Sex offender appears in court

Vancouver man accused of failing to register as required

By Jessica Prokop, Columbian Local News Editor
Published: June 20, 2016, 7:34pm

A Vancouver man convicted of fleeing the country to avoid charges of child rape was back in court Monday on allegations of failing to register as a sex offender.

Ian Andrew Heller, 26, appeared in Clark County Superior Court on that allegation and on suspicion of a domestic violence court order violation. He was previously convicted of one count of third-degree child rape and bail jumping.

Heller raped a teenage girl, whom he knew, when she was 14 years old and then fled to Cambodia to avoid prosecution. The abuse happened between the summer of 2011 and April 2012. Heller was apprehended by local police in the Preah Sihanouk province for having an “illegal expired passport,” according to The Cambodia Daily. Clark County sheriff’s deputies picked him up Sept. 30, 2014, when he arrived in Los Angeles.

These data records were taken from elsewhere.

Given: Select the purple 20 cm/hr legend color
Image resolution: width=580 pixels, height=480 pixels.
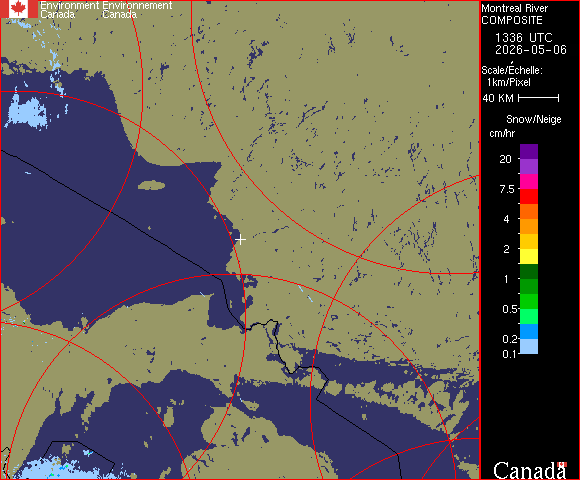Looking at the screenshot, I should point(529,152).
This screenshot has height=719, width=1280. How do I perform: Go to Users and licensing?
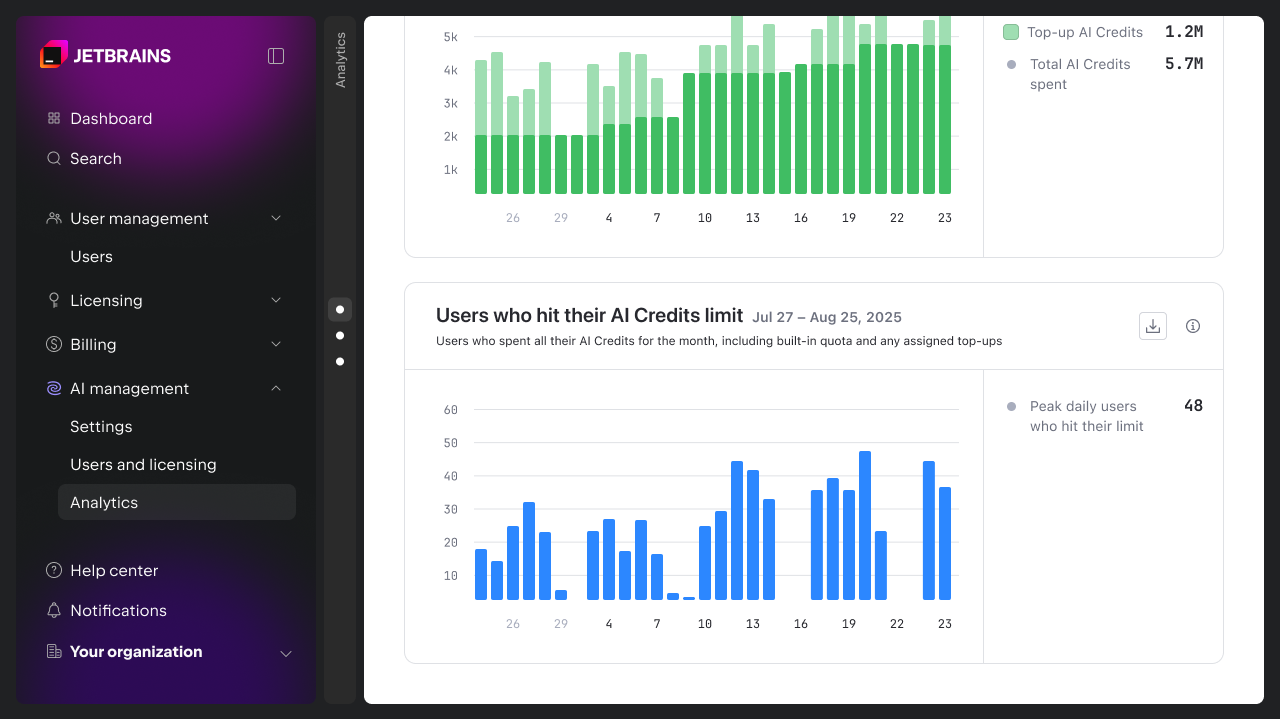pyautogui.click(x=143, y=464)
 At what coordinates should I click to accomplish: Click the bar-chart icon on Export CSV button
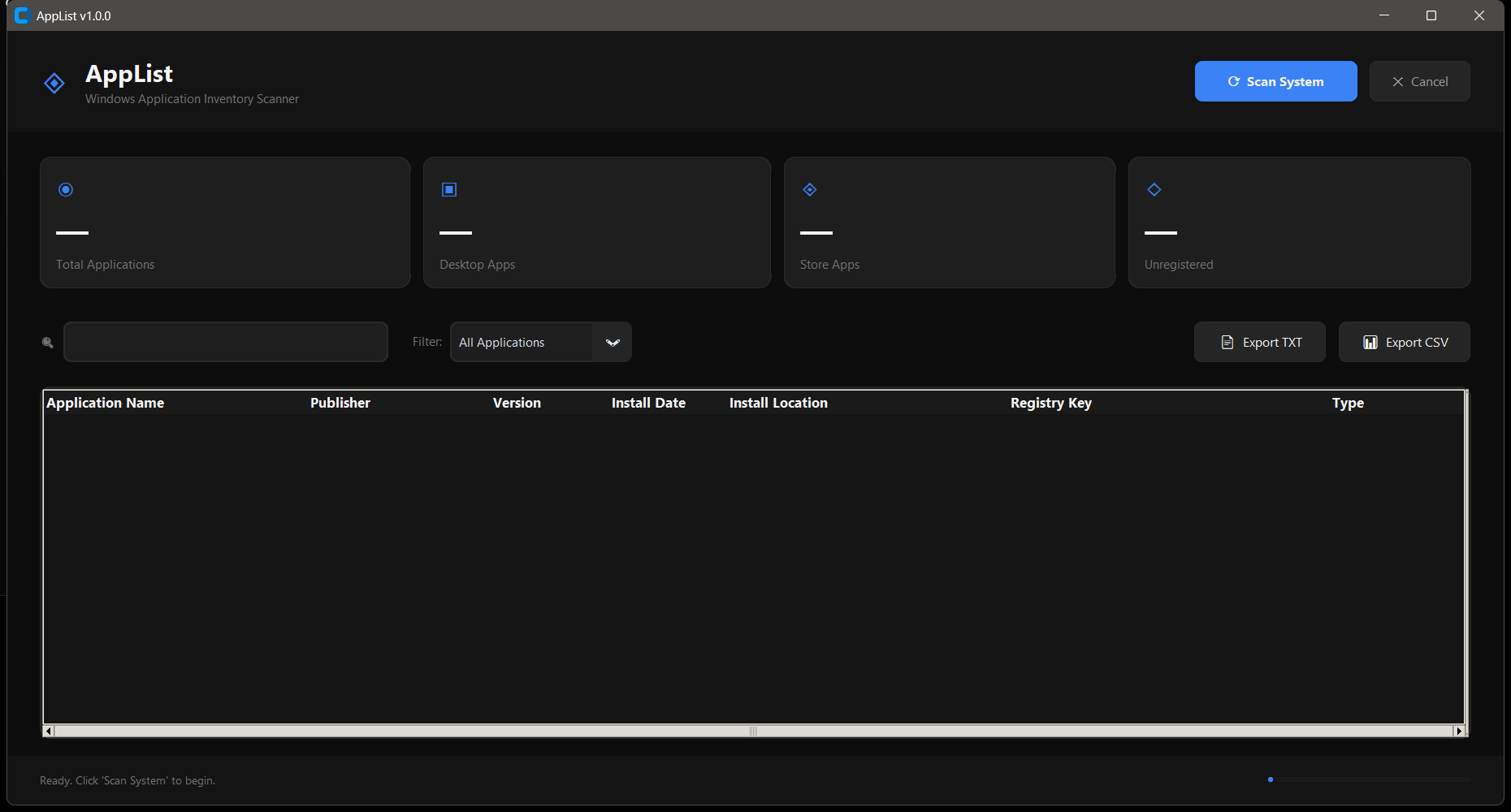(1371, 342)
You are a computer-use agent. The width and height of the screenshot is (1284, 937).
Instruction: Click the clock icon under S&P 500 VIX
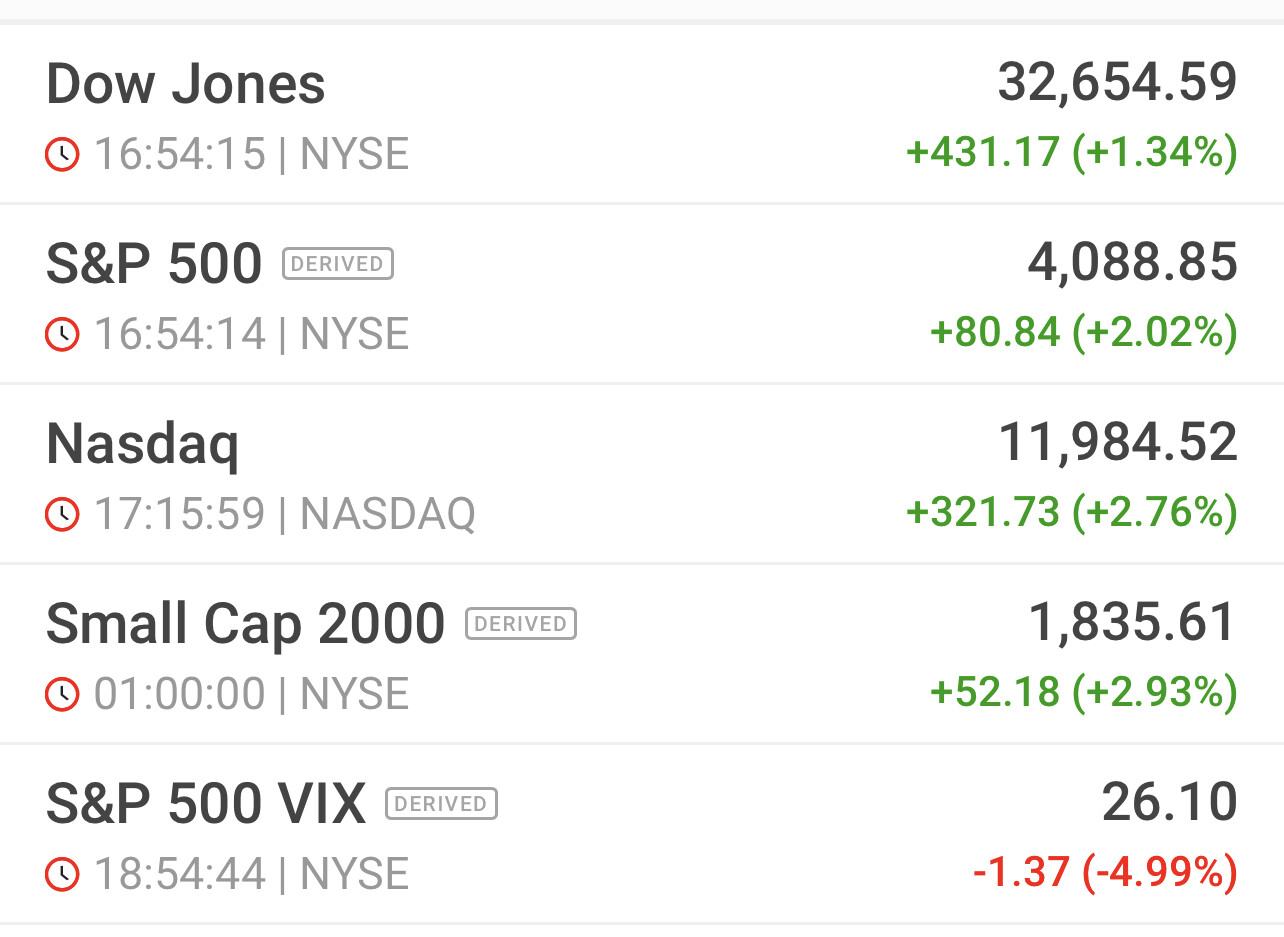(62, 874)
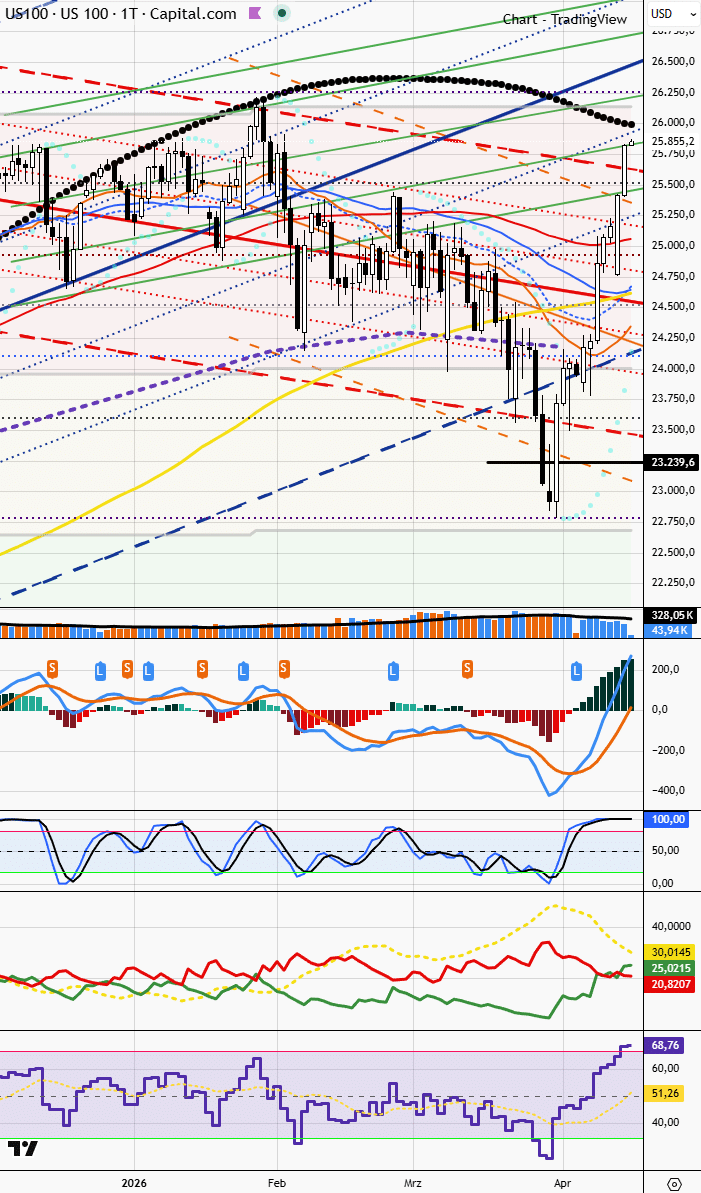Click the 23.239,6 price line label

click(x=671, y=462)
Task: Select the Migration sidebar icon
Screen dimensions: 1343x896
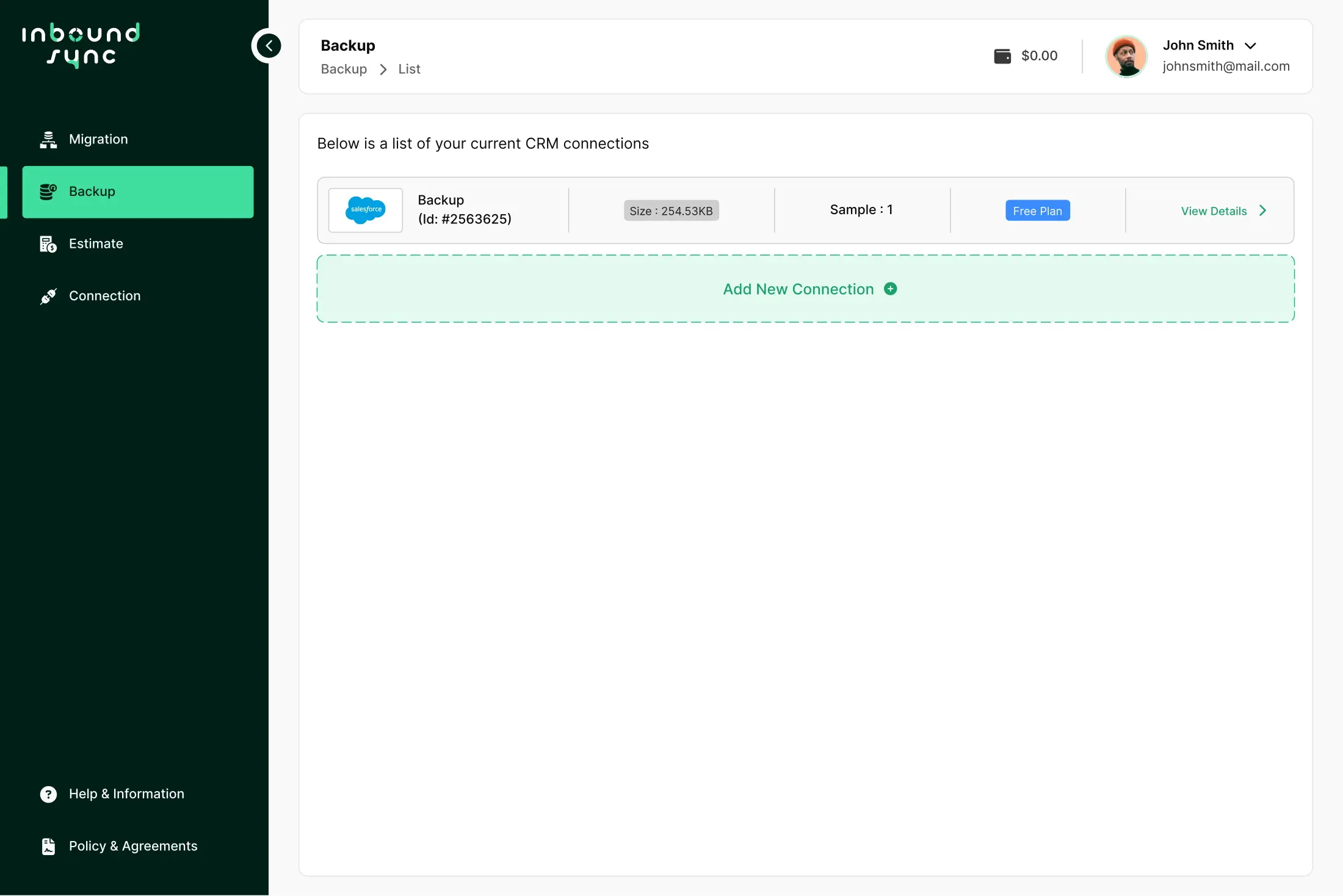Action: 48,139
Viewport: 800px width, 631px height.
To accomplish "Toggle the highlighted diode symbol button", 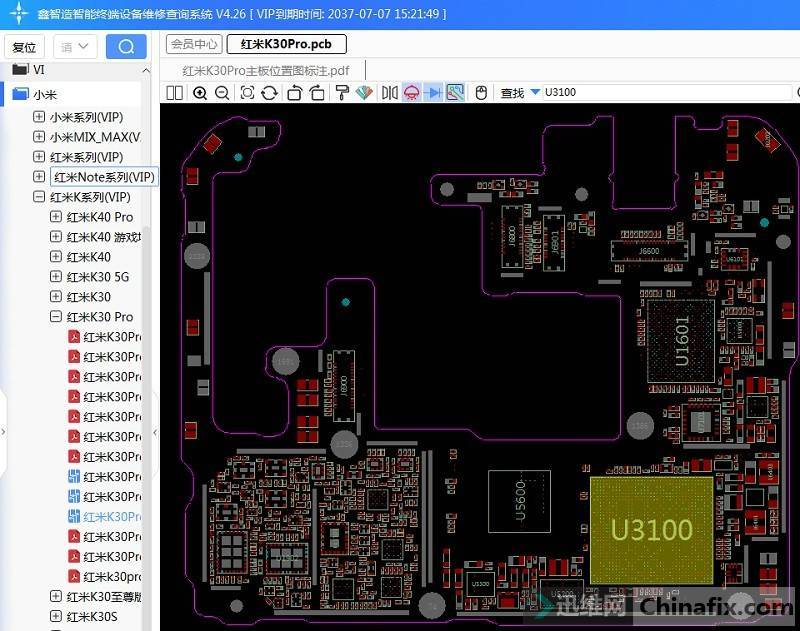I will pyautogui.click(x=433, y=93).
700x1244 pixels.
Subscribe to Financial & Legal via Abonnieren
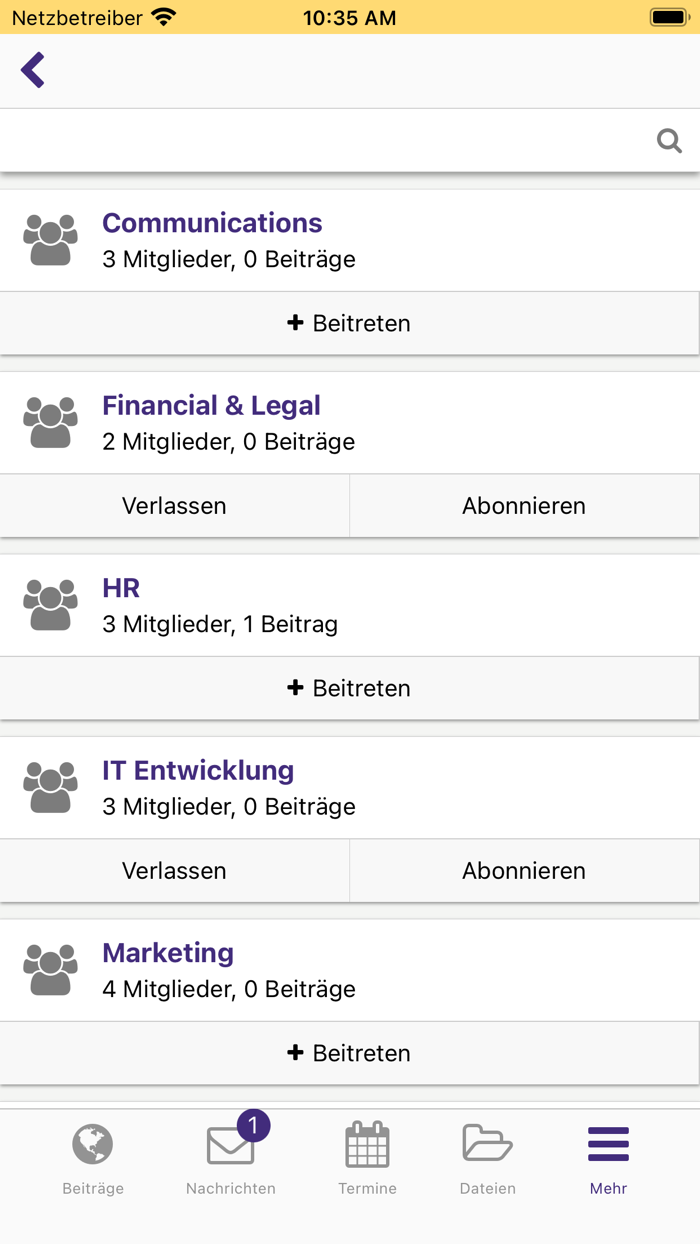pyautogui.click(x=524, y=506)
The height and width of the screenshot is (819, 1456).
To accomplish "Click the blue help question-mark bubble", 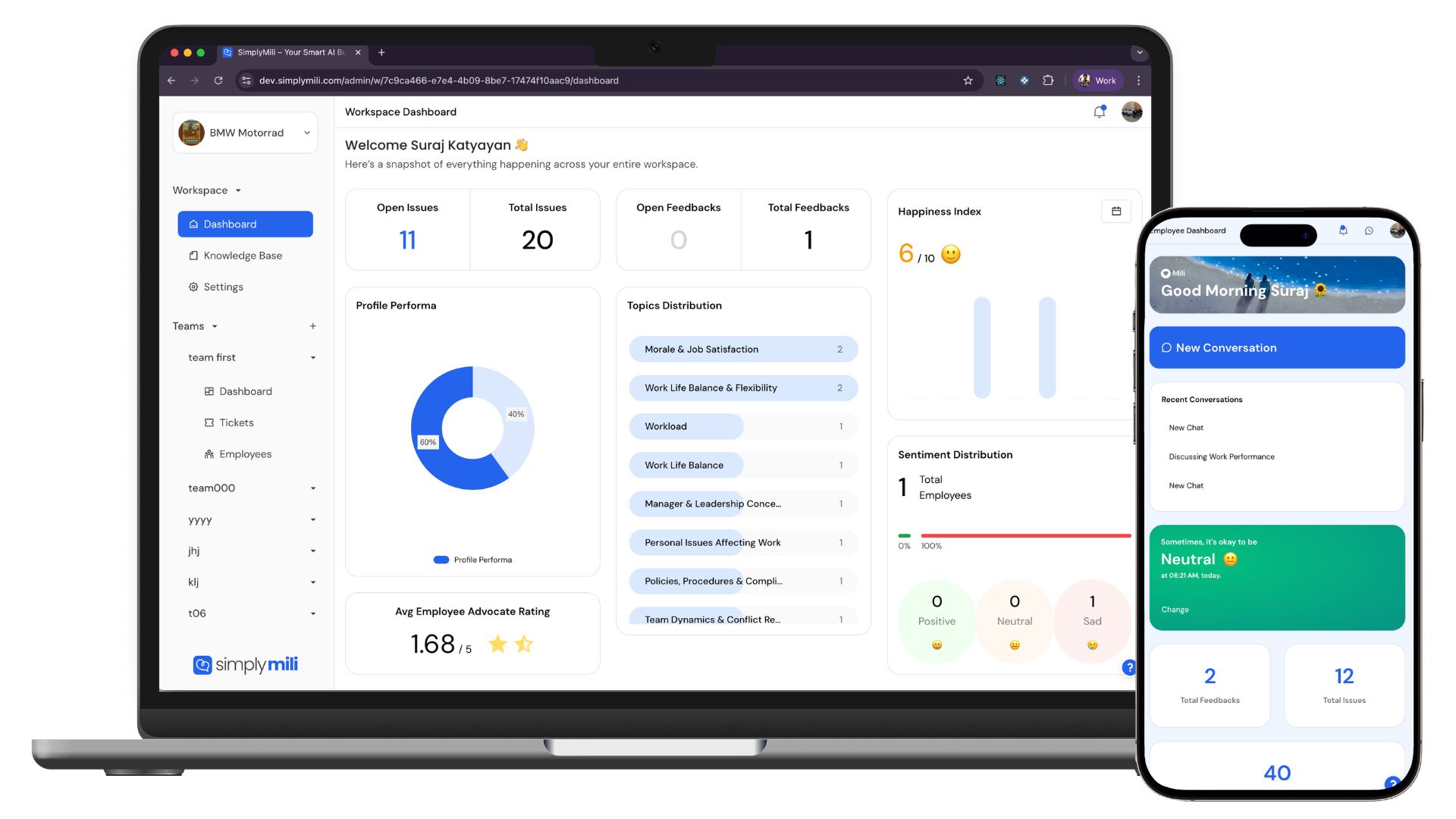I will (x=1128, y=667).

He pleaded guilty in exchange for the dismissal of several child rape charges and was sentenced in August to nearly two years in prison.

After Heller was released from prison, he had contact March 7 with his former girlfriend, who had a no-contact order against him, according to court records.

The two had kept in contact despite the order, she said, but she tried to cut off contact with him after he grabbed her steering wheel while she gave him a ride to Portland, frightening her. He began texting her after that, so she reported the violations, according to a probable cause affidavit. Heller contacted the woman’s boyfriend and sent him taunting text messages, the affidavit said.

He also missed a meeting with his parole officer. When police checked his Vancouver residence, they found he was no longer living there, court records said.

Starting from about March 14, Heller failed to register as a sex offender because he didn’t report that he had moved, court documents said. Officers said they later learned he had only lived at his listed home for about a week. He was apprehended earlier this month in South Carolina by members of the U.S. Marshals Service, according to court documents.

On Monday, Judge Gregory Gonzales, who presided over Heller’s case, set his bail at $90,000. He will be arraigned July 1.